===== Excerpted records =====
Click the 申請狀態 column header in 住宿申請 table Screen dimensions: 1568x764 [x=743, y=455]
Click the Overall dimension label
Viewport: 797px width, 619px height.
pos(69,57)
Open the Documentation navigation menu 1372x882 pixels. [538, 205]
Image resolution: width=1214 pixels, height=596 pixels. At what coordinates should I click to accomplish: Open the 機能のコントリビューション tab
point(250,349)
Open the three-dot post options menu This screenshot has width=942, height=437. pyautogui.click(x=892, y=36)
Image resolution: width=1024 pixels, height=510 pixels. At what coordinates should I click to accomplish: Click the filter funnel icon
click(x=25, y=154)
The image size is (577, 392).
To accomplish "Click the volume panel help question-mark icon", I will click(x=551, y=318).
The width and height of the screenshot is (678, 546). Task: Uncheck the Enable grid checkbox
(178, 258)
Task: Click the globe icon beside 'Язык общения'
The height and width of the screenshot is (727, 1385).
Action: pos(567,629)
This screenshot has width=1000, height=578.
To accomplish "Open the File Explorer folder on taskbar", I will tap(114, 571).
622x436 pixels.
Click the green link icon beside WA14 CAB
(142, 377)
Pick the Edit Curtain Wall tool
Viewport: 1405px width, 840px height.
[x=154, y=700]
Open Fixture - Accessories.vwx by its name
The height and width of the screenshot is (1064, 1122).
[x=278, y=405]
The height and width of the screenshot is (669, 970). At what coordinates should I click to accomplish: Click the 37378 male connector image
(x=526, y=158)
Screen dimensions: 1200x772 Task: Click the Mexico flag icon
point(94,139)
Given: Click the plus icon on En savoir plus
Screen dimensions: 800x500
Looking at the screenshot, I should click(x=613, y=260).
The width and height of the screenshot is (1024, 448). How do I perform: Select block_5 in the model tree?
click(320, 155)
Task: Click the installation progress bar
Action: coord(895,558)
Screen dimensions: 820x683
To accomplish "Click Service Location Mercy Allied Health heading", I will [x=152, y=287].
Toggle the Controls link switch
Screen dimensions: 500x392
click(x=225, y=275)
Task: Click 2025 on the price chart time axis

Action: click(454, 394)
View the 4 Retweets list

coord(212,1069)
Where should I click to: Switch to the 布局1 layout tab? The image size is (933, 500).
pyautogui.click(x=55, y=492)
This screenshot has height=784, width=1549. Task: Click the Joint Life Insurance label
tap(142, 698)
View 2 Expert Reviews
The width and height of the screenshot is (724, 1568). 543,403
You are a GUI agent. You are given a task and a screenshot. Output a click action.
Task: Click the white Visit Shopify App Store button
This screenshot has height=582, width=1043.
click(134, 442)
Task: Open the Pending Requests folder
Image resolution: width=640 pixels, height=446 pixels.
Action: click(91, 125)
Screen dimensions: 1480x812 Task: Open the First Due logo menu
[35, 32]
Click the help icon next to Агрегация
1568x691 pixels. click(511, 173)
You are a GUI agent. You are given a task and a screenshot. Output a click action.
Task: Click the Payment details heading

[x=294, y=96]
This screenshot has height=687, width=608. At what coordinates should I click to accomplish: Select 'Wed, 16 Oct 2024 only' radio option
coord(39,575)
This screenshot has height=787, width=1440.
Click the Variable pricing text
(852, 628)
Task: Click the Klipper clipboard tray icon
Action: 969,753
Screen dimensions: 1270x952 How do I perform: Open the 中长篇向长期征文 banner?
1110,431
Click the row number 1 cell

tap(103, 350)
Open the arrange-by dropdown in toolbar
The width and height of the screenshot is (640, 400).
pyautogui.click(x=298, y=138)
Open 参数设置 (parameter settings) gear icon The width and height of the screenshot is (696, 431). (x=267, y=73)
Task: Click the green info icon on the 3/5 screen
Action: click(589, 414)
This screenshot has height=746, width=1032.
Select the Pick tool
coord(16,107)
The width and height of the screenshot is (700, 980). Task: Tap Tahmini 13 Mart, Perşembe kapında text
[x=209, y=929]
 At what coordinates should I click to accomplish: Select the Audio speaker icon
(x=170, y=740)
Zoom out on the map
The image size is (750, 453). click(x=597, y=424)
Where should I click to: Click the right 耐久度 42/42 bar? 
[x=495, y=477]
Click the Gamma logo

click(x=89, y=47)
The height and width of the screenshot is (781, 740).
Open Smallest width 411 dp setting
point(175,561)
=====
Prompt
Lines with the word "folder": how many are there in the material? Answer with the number alone.

Response
2